Se le cose vanno come al solito, con la tv macchina di keyword, di parole chiave che gli spettatori, con un riflesso pavloviano, vanno a cercare su Google, immagino una serie di ricerce del tipo “bitcoin sanremo”. O magari, per i più evoluti, cose tipo “che cosa sono i Bitcoin”.

Ma quale livello di consapevolezza potrà mai avere il pubblico di Sanremo rispetto a questo argomento?

L’ottimo Achille Corea correggeva un po’ il tiro sul nostro gruppo Facebook, affermando invece che dal suo personalissimo osservatorio sul paese reale si sente di dire che bitcoin è parola molto usata e non da ieri.

Facciamo un po’ d’ordine. Innanzitutto le due cose possono convivere benissimo.

È vero che la difficoltà intrinseca dell’argomento Bitcoin e criptovalute dovrebbe tener lontano l’italiano medio. Almeno per me, ci sono davvero pochi dubbi sul fatto che in un paese che spicca per analfabetismo funzionale meno di due italiani su dieci sembrano in grado di comprendere la definizione di wikipedia e di riraccontarla con parole proprie.

Tuttavia un conto è comprendere un concetto, tutt’altra cosa è scommettere su qualunque cosa si muova, compreso una criptovaluta. Esattamente come posso utilizzare Facebook ignorando bellamente come funzionino gli algoritmi che rimescolano il palinsesto della mia timeline, l’italiano medio può benissimo investire qualche decina di (centinaia se non di migliaia di) euro su un titolo finanziario molto volatile.

Una scommessa, questo è di fatto bitcoin per una gran parte degli scommettitori che ne hanno acquistati un po’.

Nel numero scorso pezzo su Wolf ho fornito il dato secondo cui tra dicembre e gennaio scorso circa un milione di persone hanno acquistato bitcoin o altre criptovalute per la prima volta.

È la prima invasione di campo significativa di un pubblico non troppo esperto su questo mercato non regolamentato.
Non dico che chi ci abbia investito / scommesso prima fosse necessariamente un esperto. Dico solo che entrare a far parte di un qualunque gruppo di persone prima che sia mainstream richiede quanto meno una certa abnegazione, un minimo di sbattimento, un pizzico di curiosità oltre la media. Un po’ come conoscere un gruppo musicale prima che diventi famoso.

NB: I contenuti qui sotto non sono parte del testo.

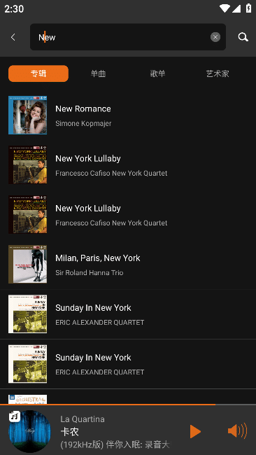Open the New Romance album
The image size is (256, 455).
tap(128, 116)
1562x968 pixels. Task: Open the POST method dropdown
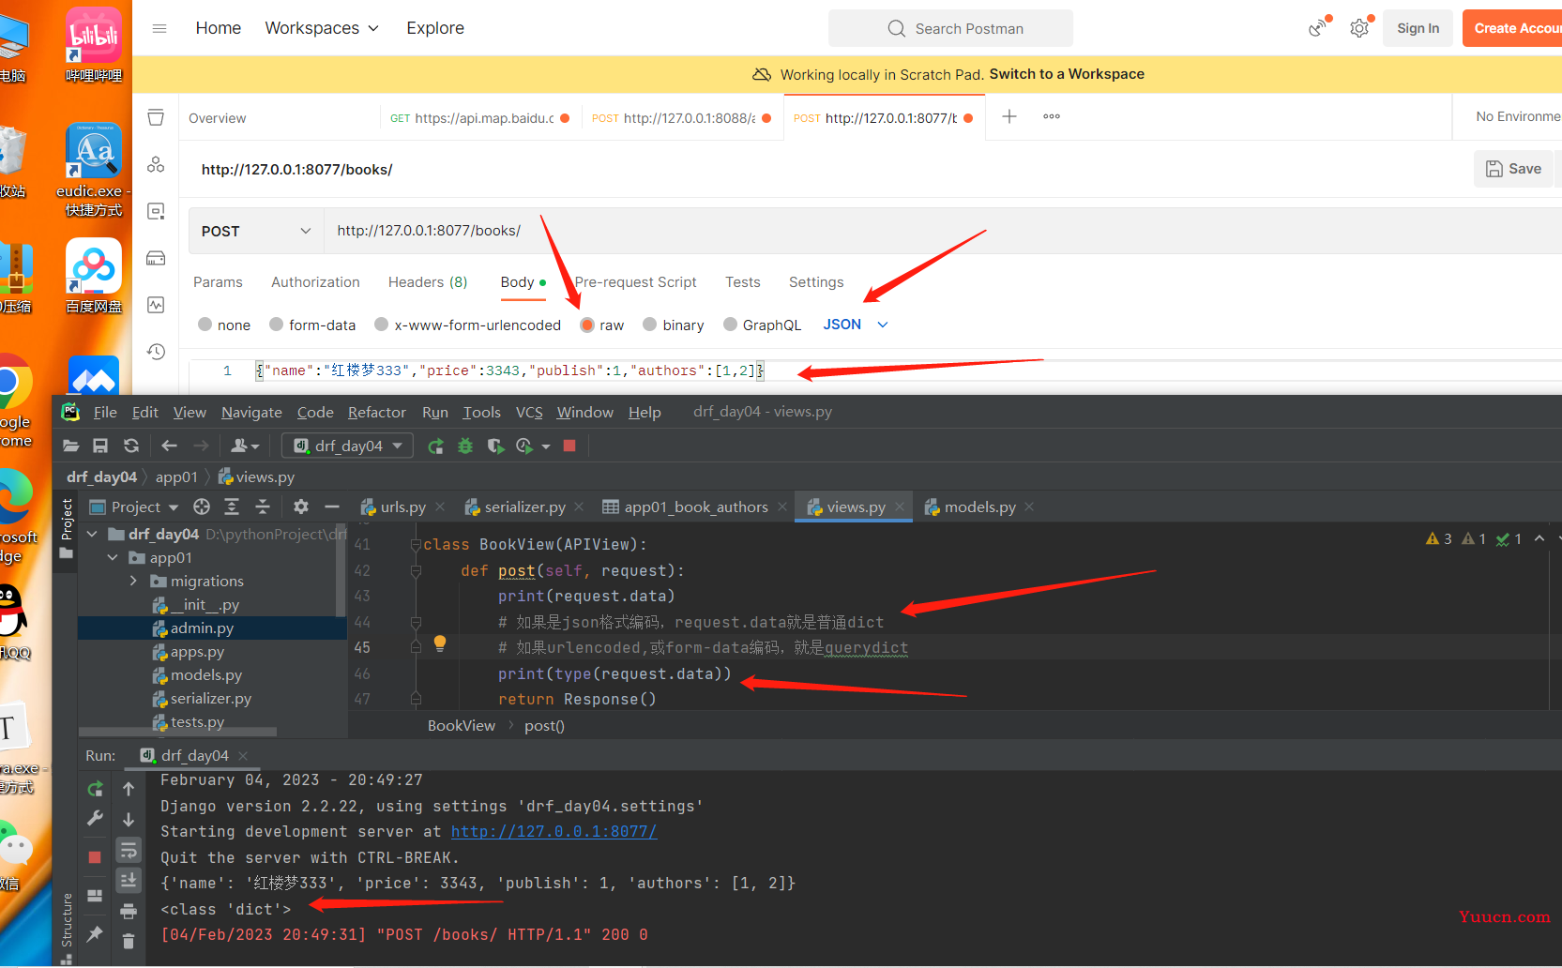(x=255, y=232)
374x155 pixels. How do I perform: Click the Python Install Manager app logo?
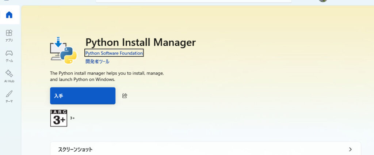point(63,50)
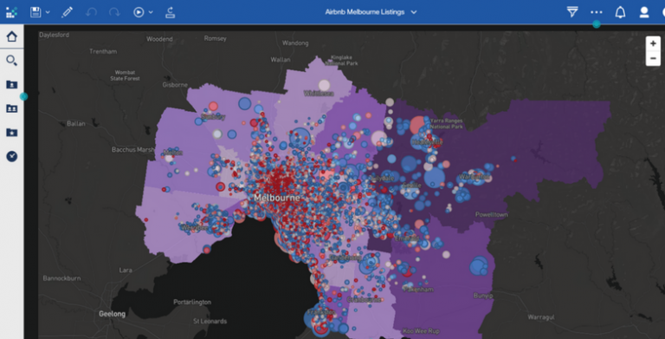This screenshot has height=339, width=665.
Task: Zoom in on the map
Action: click(653, 43)
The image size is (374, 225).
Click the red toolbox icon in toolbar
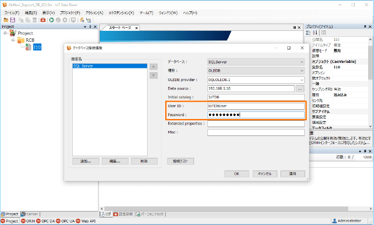(43, 20)
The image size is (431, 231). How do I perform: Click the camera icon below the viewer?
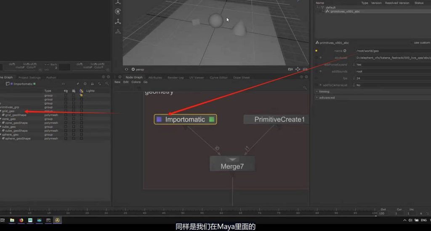(x=290, y=69)
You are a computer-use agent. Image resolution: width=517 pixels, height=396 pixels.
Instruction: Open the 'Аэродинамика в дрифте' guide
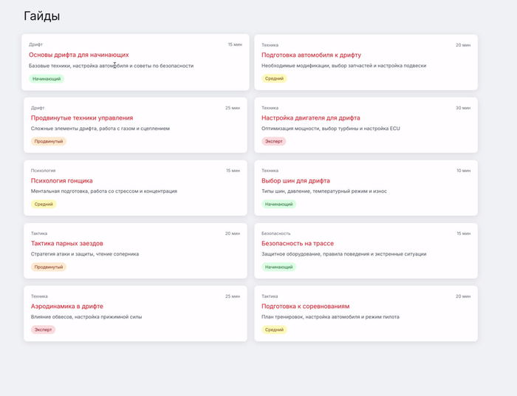point(67,306)
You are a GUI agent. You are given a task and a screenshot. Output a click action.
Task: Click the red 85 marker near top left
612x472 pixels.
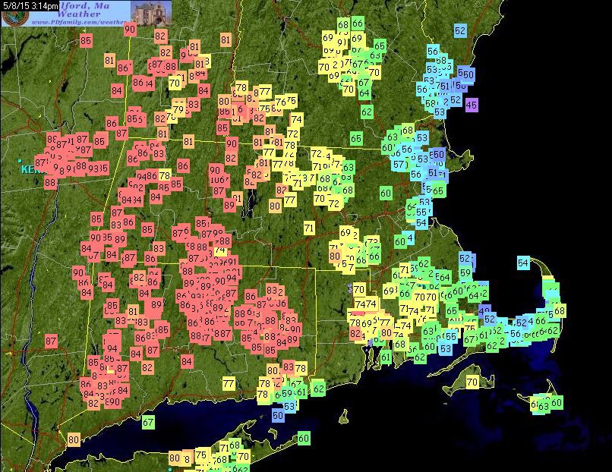click(86, 41)

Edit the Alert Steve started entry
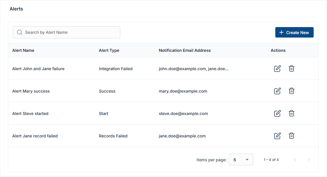pyautogui.click(x=277, y=114)
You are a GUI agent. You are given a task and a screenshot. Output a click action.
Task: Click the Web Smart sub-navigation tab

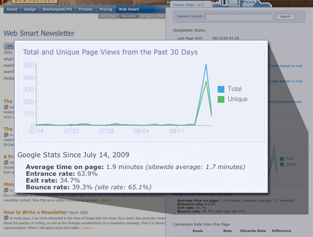pyautogui.click(x=108, y=16)
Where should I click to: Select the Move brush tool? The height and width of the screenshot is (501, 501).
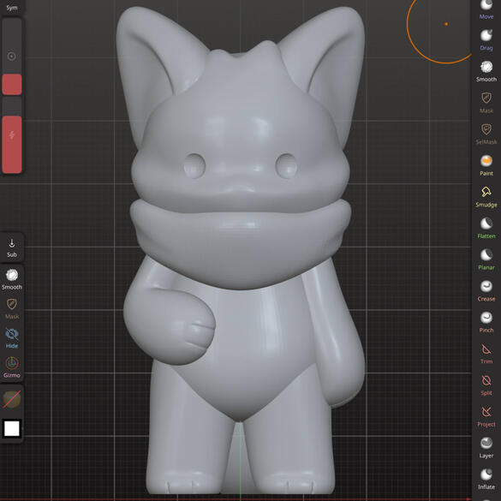(x=486, y=9)
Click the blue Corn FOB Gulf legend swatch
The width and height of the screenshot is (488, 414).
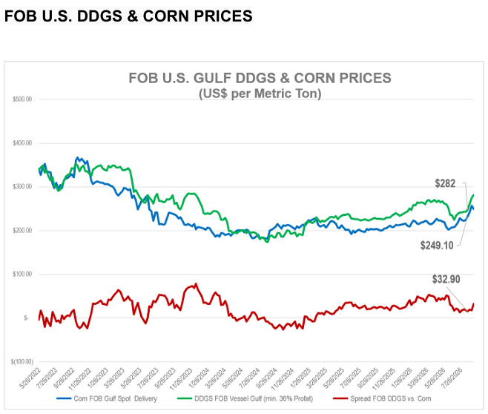(x=64, y=398)
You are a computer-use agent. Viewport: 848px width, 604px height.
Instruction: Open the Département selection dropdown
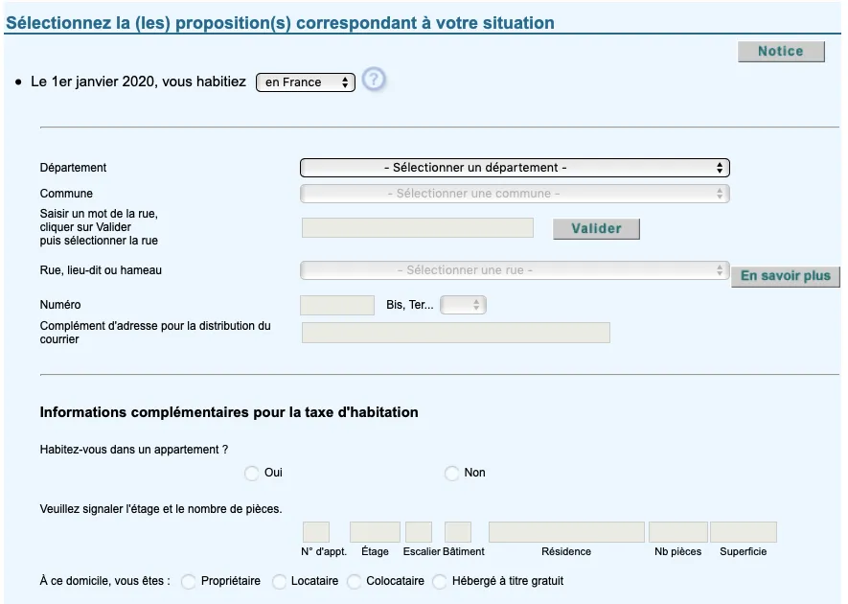click(x=515, y=168)

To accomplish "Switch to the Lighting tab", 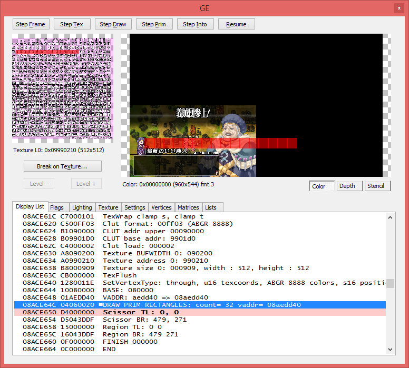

Noi italiani siamo stati tutti fascisti fino a 1945 e tutti antifascisti dal 1946 in avanti. Dunque forse ha ragione Achille: dopo Sanremo, tutti noi italiani d’italia conosciamo bitcoin, anzi da sempre, ma quale Sanremo e Sanremo.

Secondo Wikipedia ci sono 1384 criptovalute censite nel mondo al 7 gennaio 2018.

Solo una è mainstream (Bitcoin), una manciata hanno scollinato e tutte le altre mostrano i più ampi margini di crescita e di rischio. Dunque anche di potenziale guadagno.

Almeno il 90% di queste criptovalute smetteranno di esistere una volta in cui il mercato sarà maturo, regolamentato e consistente, in quanlunque modo vorranno tradursi questi termini.

Questo implica che le criptovalute siano una bolla speculativa?

Certamente sì, nel senso che mostrano tutte le caratteristiche necessarie a garantire i più ampi margini di alea e di scommessa.
Il fatto che le criptovalute siano una bolla ci autorizza a liquidare il fenomeno come passeggero?

Assolutamente no. Senza scomodare i tulipani olandesi o la compagnia delle Indie occidentali di John Law (una storia bellissima, la conoscete?), limitiamoci al passato recente e a una sua narrazione tipica: alla bolla della new economy. Parole che fanno un po’ sorridere a ripensarci, ma che non dobbiamo rinnegare per forza.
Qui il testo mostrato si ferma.